The Consumer Financial Protection Bureau says it’s going to take a closer look at lending to women- and minority-owned small businesses in 2017.
“Congress expressed concern that women-owned and minority-owned businesses may experience discrimination when they apply for credit, and has required the CFPB to take steps to ensure their fair access to credit,” wrote Patrice Ficklin, associate director of the CFPB’s Office of Fair Lending.
For starters, the CFPB will need to monitor loan approval rates to verify there’s a problem and measure how big it is.
The Dodd-Frank Act’s Section 1071 will require financial institutions to record the sex, race and ethnicity of the owners of small businesses and women- and minority-owned companies when they apply for credit.
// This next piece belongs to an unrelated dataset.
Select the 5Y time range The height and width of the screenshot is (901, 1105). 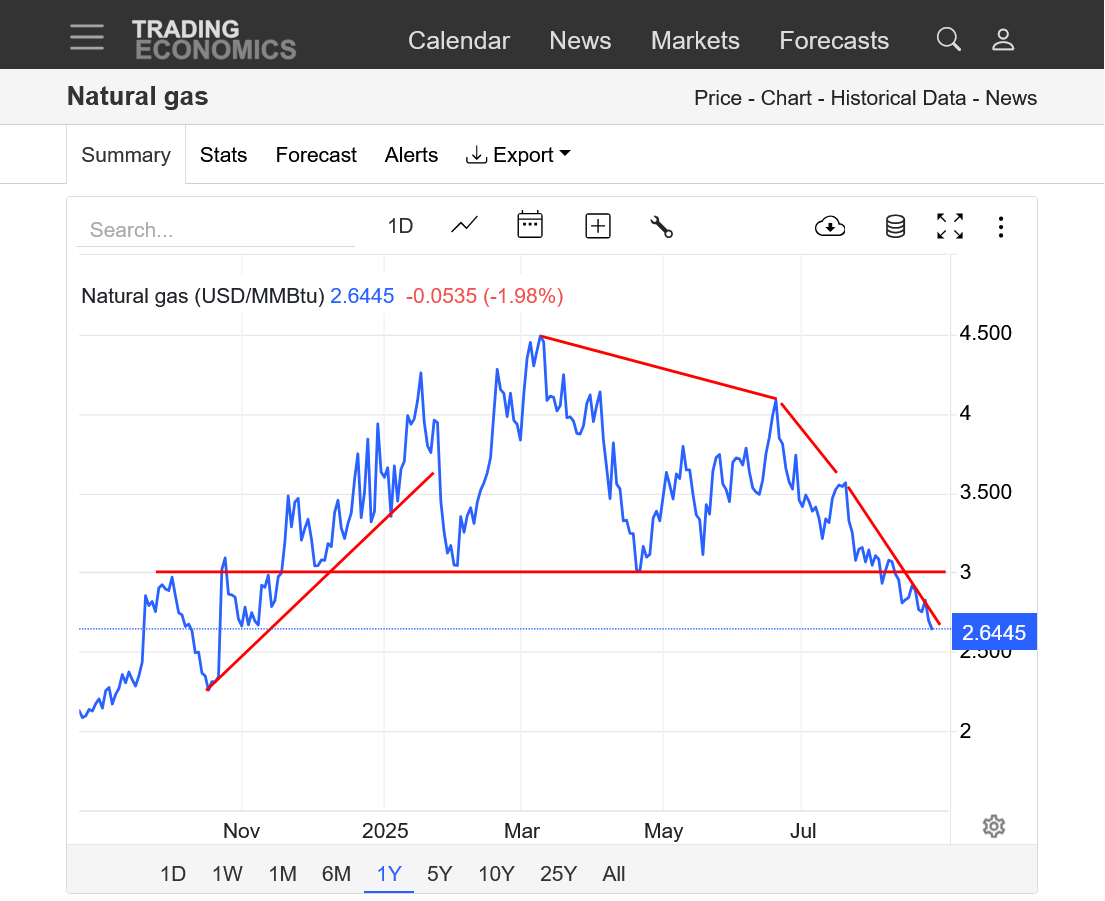point(439,874)
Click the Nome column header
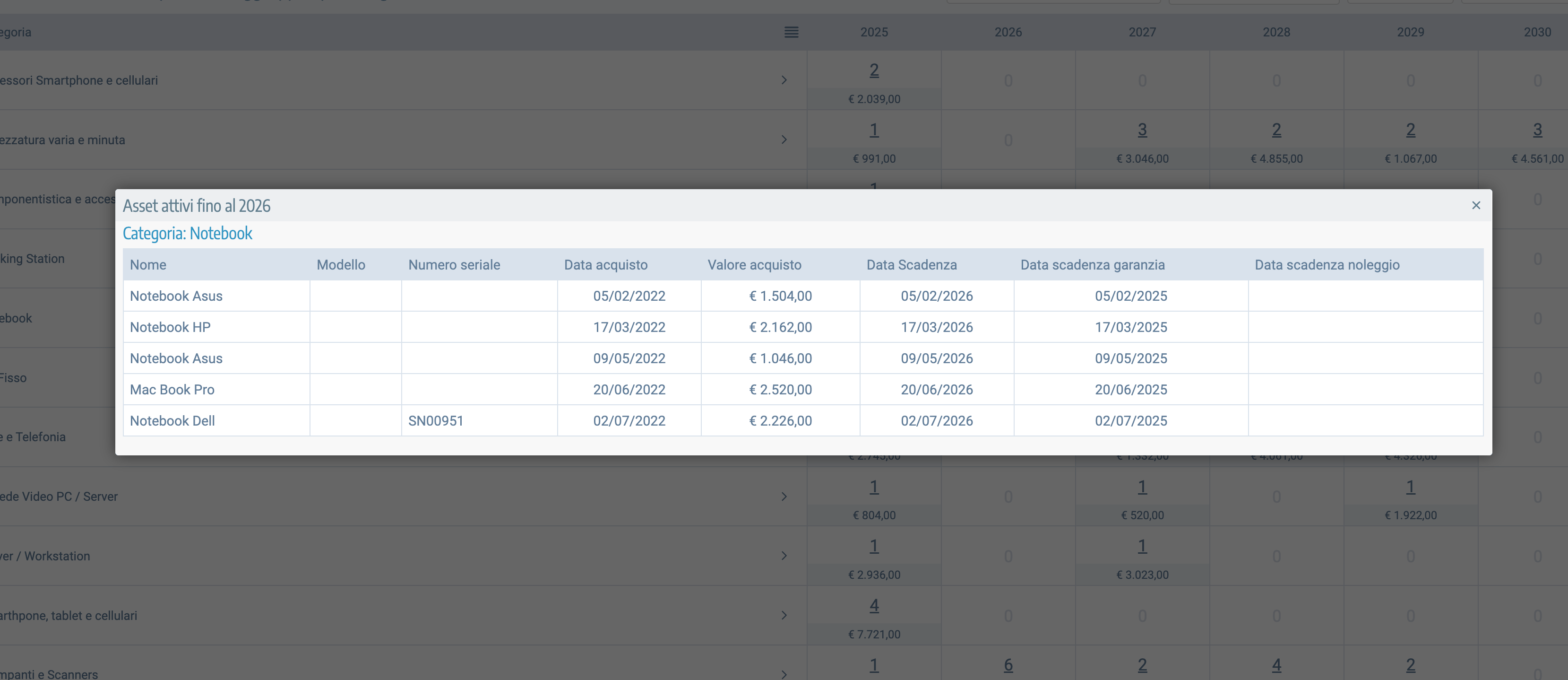Viewport: 1568px width, 680px height. [148, 265]
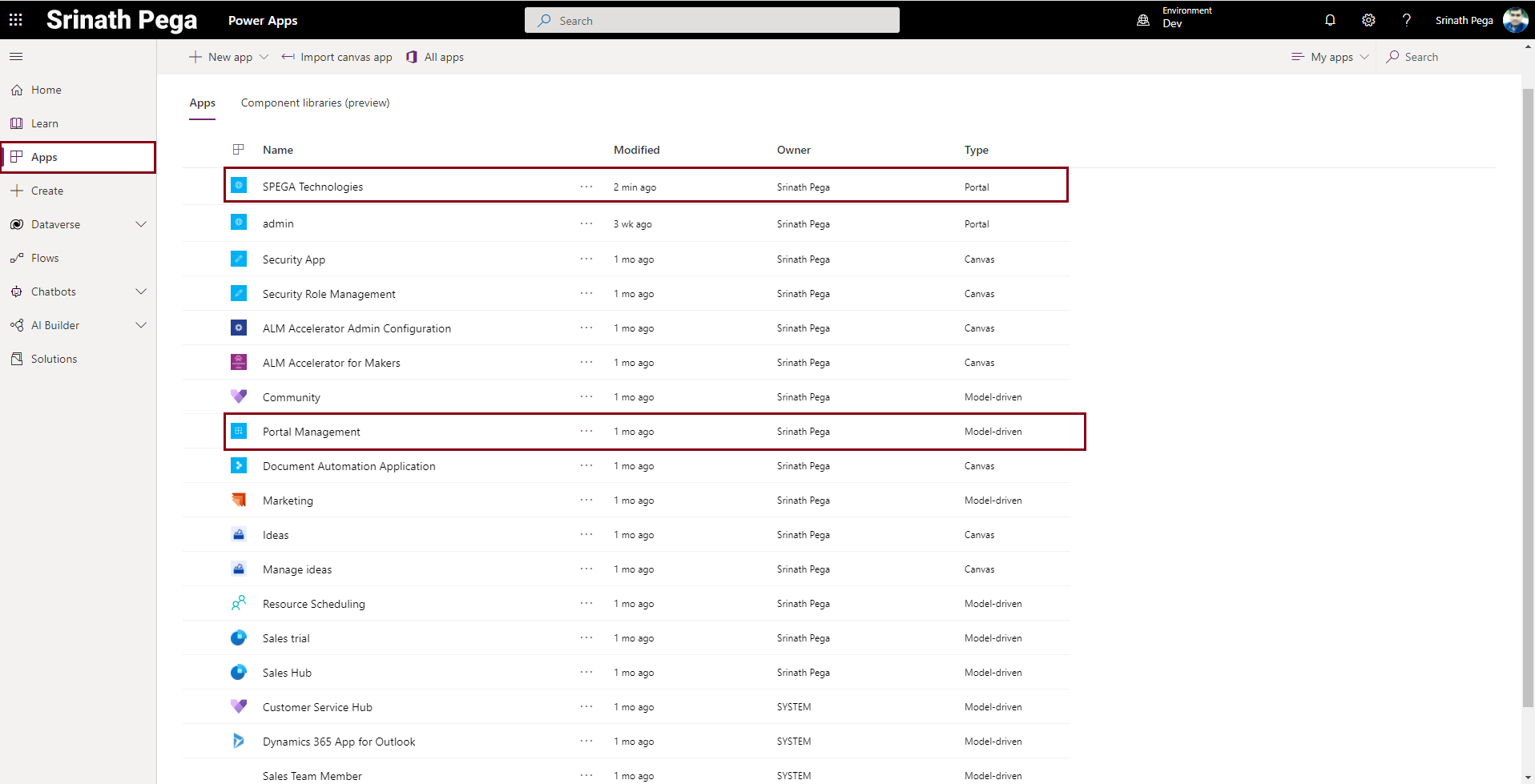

But that rule hasn’t taken effect yet. According to the Ballard Spahr law firm, the bureau still needs to write the specific rules that will govern Section 1071’s reporting requirements. Work on the rules will probably start sometime in earnest in March.
Even so, the bureau might take enforcement action before the rules are finalized.
“We believe there is also a strong likelihood of increased CFPB supervisory and enforcement activity targeting small business lending even before the completion of Section 1071 rule-making,” Ballard Spahr reported.
In addition to small business lending, the CFPB said it will be investigating redlining in minority neighborhoods, as well as potential racial or ethnic discrimination in mortgage and student loan servicing.
The Consumer Financial Protection Bureau is an agency of the United States government responsible for consumer protection in the financial sector. The CFPB was created to provide a single point of accountability for enforcing federal consumer financial laws and protecting consumers in the financial marketplace.